··· Entries provided

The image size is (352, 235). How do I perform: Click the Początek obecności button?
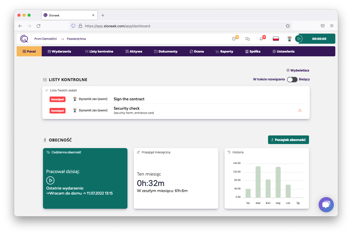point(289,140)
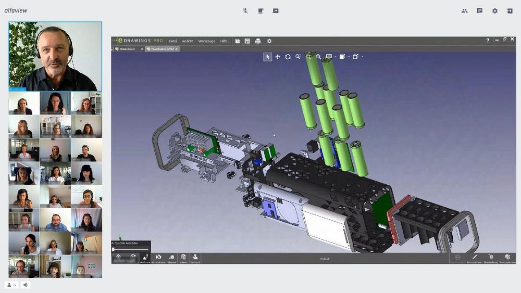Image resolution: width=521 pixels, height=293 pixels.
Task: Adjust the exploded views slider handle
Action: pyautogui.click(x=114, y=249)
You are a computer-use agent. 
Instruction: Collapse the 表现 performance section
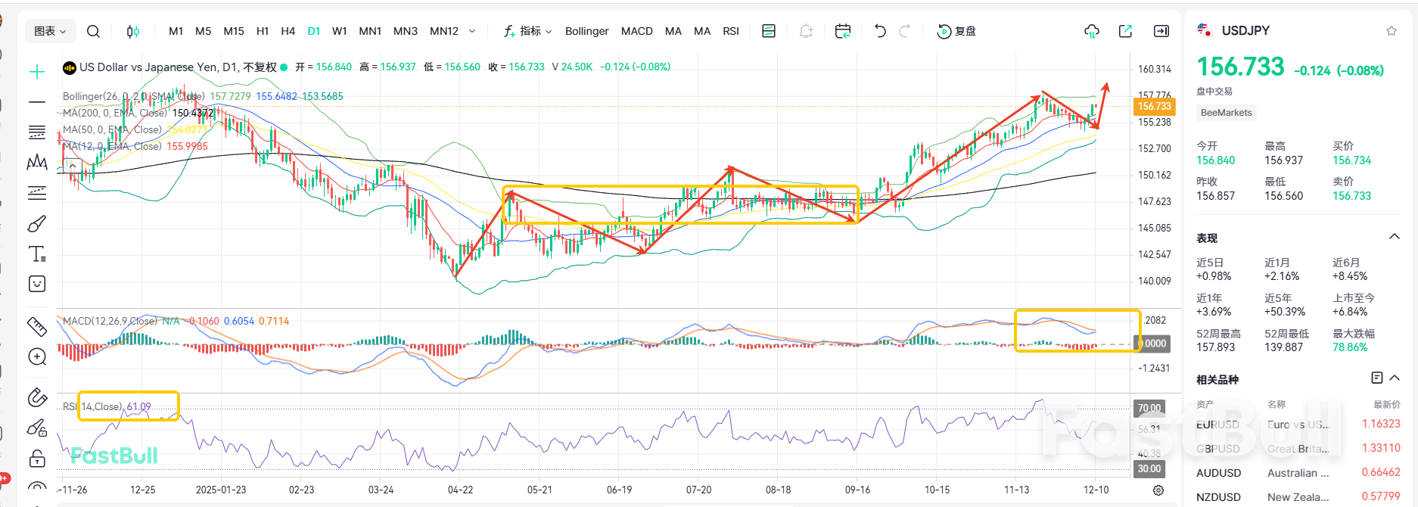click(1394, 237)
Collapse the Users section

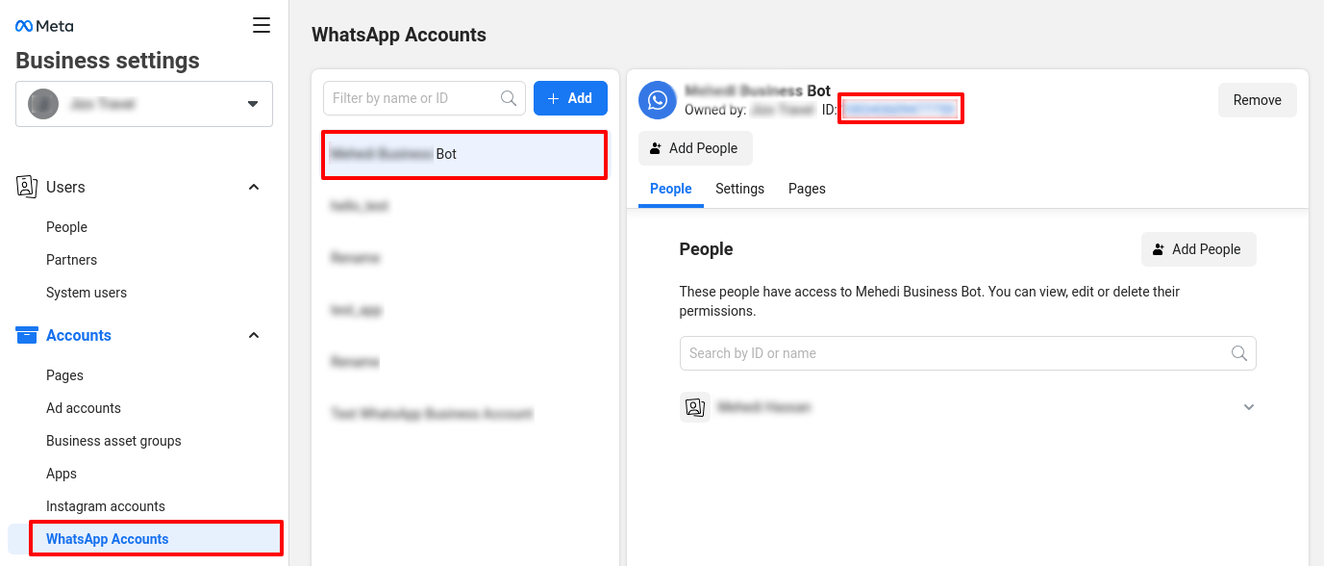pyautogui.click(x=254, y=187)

······

● Aim of the task
Copy out every entry above, character for character, excluding pictures.

● Response box
The image size is (352, 235). How do I perform: Click the Początek obecności button?
point(289,140)
Image resolution: width=521 pixels, height=293 pixels.
Task: Adjust the exploded views slider handle
Action: pyautogui.click(x=114, y=249)
You are a computer-use agent. 
Instruction: Collapse the 表现 performance section
click(1394, 237)
Collapse the Users section

pyautogui.click(x=254, y=187)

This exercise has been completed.